Exercise prompt
Can you rewrite the records below with every "icon" changed to "symbol" and nothing else altered? Leave the pictures out of your answer.

Data section
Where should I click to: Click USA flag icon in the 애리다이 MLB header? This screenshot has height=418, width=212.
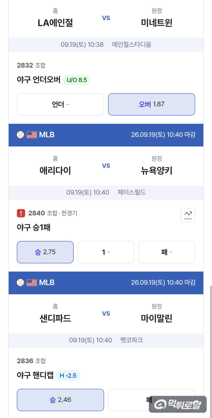[32, 135]
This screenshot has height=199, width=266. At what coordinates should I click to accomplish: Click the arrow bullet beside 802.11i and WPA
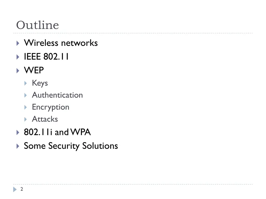pyautogui.click(x=18, y=132)
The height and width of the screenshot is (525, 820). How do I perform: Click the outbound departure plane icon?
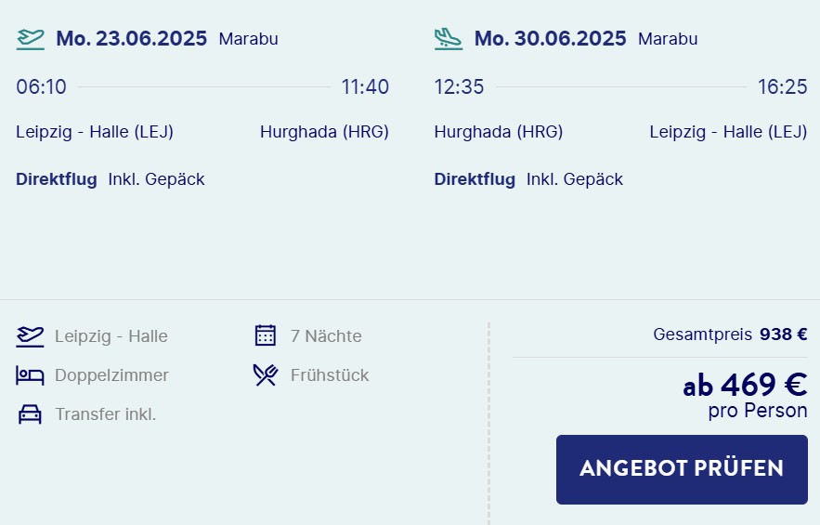pos(31,39)
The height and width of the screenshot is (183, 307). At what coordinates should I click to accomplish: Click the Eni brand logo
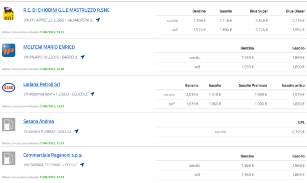pos(9,14)
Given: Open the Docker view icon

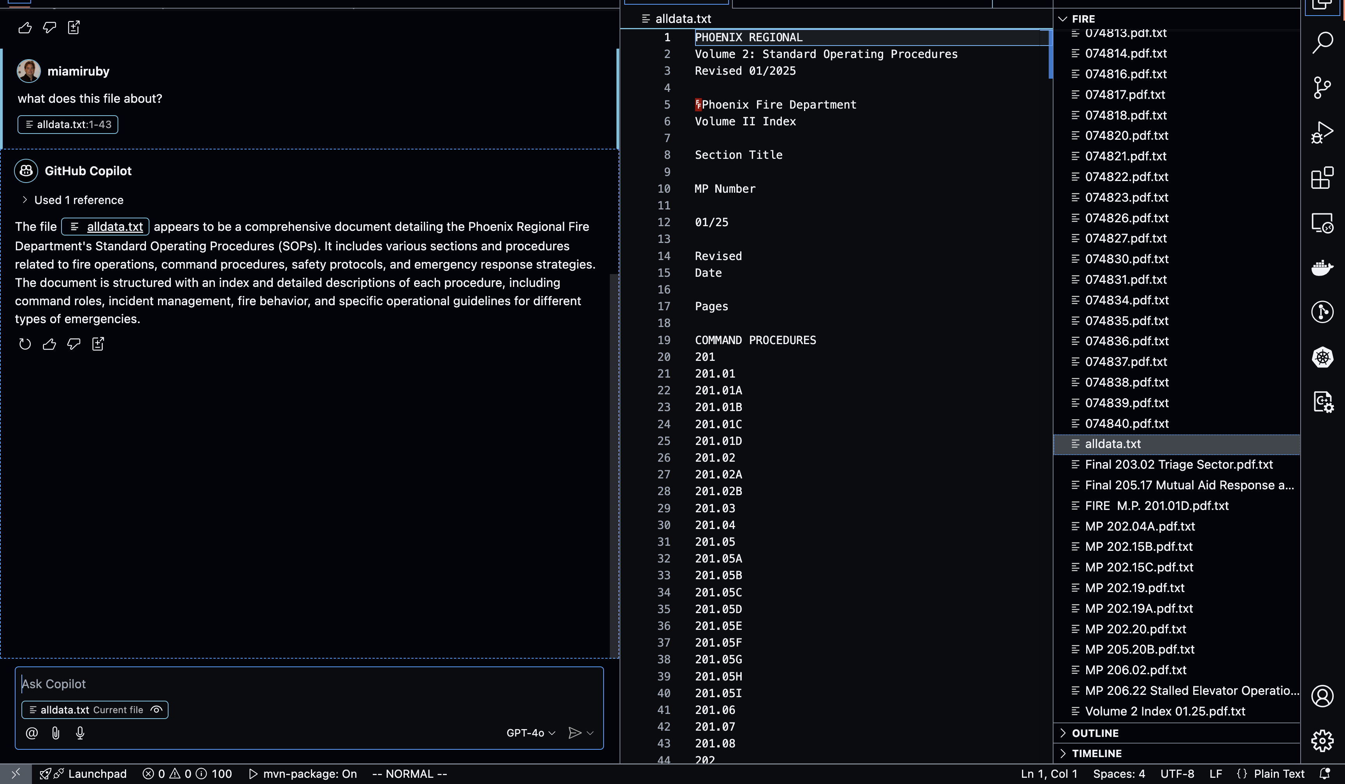Looking at the screenshot, I should 1322,267.
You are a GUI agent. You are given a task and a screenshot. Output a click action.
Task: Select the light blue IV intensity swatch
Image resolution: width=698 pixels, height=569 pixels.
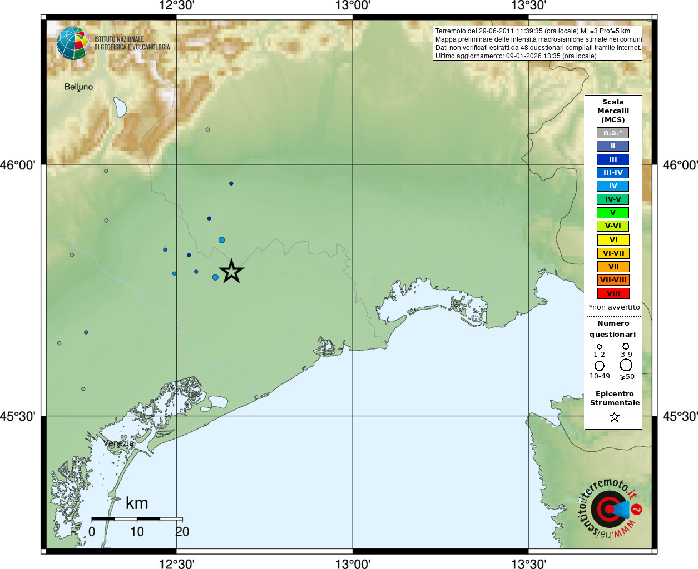[613, 186]
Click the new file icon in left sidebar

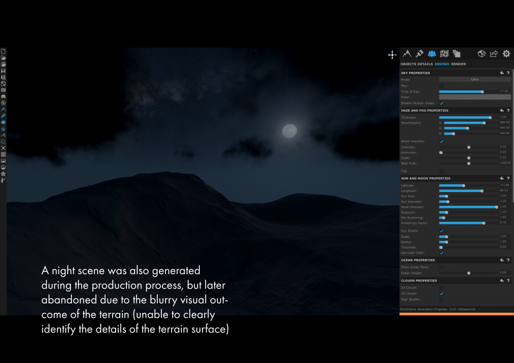[3, 51]
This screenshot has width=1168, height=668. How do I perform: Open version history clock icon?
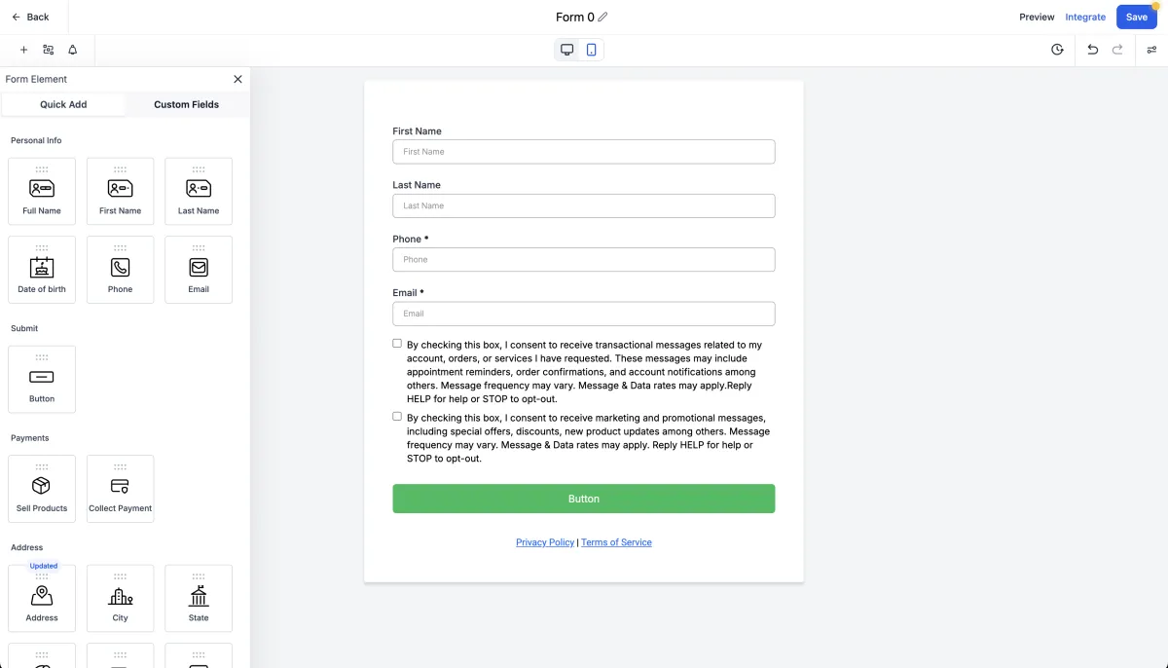pos(1057,50)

Completed exercise
Where should I click to: Click USA flag symbol in the 애리다이 MLB header? This screenshot has height=418, width=212.
[32, 135]
This screenshot has height=199, width=266. At what coordinates should I click to accomplish: Click the arrow bullet beside 802.11i and WPA
pyautogui.click(x=18, y=132)
The height and width of the screenshot is (525, 820). How do I perform: Click the outbound departure plane symbol?
pos(31,39)
The height and width of the screenshot is (183, 307). At what coordinates should I click to accomplish: Click the Eni brand logo
pos(9,14)
Given: Open the Docker view symbol

Looking at the screenshot, I should 1322,267.
You are a GUI agent. You are given a task and a screenshot. Output a click action.
Task: Select the light blue IV intensity swatch
Image resolution: width=698 pixels, height=569 pixels.
[613, 186]
Click the new file symbol in left sidebar

[3, 51]
This screenshot has width=1168, height=668. How do I perform: Open version history clock symbol?
pos(1057,50)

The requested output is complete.